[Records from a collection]
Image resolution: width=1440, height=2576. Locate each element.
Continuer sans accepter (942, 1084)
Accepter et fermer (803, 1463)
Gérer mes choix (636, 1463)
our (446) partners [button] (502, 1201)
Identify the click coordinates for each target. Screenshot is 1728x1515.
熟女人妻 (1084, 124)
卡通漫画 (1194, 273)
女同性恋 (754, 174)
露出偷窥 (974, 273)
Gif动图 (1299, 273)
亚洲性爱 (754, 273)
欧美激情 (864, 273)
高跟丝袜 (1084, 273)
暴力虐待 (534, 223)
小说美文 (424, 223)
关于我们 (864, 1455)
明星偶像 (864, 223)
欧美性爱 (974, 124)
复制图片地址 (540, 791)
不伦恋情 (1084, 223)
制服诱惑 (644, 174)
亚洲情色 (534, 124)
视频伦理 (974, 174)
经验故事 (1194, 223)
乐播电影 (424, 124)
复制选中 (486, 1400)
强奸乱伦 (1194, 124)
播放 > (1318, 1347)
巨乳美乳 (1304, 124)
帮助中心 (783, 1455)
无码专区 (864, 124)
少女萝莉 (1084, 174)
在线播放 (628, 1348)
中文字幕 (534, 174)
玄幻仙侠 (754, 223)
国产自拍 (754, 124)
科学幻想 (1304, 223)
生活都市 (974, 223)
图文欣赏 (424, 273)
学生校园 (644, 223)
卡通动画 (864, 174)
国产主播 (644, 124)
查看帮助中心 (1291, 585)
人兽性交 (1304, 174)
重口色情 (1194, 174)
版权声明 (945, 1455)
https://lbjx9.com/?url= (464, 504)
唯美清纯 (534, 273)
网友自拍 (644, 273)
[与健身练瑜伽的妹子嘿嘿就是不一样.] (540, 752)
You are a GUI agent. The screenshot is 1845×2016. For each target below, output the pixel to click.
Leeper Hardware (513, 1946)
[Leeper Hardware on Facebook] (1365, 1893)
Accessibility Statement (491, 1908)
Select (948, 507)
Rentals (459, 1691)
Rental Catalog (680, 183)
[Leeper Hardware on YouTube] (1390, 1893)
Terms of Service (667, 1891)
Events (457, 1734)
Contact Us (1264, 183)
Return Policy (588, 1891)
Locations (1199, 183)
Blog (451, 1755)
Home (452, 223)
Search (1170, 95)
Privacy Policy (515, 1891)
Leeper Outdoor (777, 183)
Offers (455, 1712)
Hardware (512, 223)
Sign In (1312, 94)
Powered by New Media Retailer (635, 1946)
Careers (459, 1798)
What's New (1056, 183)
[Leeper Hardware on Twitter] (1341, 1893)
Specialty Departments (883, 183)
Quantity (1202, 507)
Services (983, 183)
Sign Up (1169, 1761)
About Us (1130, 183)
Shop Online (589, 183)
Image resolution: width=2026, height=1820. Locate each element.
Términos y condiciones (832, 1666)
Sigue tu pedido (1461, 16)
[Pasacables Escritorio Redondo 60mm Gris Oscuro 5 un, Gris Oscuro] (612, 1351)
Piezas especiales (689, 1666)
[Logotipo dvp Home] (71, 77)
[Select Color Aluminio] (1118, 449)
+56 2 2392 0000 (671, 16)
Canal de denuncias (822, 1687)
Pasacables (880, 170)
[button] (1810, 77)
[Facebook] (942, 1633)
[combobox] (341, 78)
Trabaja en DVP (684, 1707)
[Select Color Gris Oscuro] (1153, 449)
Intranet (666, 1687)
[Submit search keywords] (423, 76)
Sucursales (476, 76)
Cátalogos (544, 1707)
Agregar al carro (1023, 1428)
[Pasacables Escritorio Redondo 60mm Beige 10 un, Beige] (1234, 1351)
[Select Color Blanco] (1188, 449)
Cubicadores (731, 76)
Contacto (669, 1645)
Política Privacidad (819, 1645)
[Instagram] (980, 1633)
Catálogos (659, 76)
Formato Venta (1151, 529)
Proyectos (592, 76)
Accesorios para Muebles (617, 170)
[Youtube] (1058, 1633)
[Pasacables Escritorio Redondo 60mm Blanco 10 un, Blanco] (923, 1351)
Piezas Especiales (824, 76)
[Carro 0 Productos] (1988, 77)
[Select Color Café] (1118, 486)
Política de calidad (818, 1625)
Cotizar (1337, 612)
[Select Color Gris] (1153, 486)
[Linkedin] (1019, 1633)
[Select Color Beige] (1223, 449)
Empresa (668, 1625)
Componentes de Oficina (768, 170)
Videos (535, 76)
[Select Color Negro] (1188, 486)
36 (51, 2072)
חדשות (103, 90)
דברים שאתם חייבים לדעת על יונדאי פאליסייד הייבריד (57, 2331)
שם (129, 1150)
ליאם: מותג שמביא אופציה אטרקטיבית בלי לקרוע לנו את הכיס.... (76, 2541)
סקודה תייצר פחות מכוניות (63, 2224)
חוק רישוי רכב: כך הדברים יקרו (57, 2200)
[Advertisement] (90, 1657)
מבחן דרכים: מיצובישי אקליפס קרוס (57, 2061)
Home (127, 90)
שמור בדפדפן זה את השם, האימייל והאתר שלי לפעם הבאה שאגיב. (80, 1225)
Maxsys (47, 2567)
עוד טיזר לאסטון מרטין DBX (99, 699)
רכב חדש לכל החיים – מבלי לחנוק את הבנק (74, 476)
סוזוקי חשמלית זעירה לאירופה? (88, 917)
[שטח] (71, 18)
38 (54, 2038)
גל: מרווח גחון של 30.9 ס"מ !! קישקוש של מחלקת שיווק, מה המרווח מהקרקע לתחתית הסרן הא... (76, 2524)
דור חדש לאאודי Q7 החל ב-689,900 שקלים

(Problem details) Out of the data above, transcribe exactly and only the lines starting with the line that has "国产自拍 (754, 124)" and going on through the line that has "Rentals (459, 1691)", both included.

(Answer space)
国产自拍 (754, 124)
科学幻想 (1304, 223)
生活都市 (974, 223)
图文欣赏 (424, 273)
学生校园 (644, 223)
卡通动画 (864, 174)
国产主播 (644, 124)
查看帮助中心 (1291, 585)
人兽性交 (1304, 174)
重口色情 (1194, 174)
版权声明 (945, 1455)
https://lbjx9.com/?url= (464, 504)
唯美清纯 (534, 273)
网友自拍 (644, 273)
[与健身练瑜伽的妹子嘿嘿就是不一样.] (540, 752)
You are a GUI agent. The screenshot is 1845×2016. For each target below, output the pixel to click.
Leeper Hardware (513, 1946)
[Leeper Hardware on Facebook] (1365, 1893)
Accessibility Statement (491, 1908)
Select (948, 507)
Rentals (459, 1691)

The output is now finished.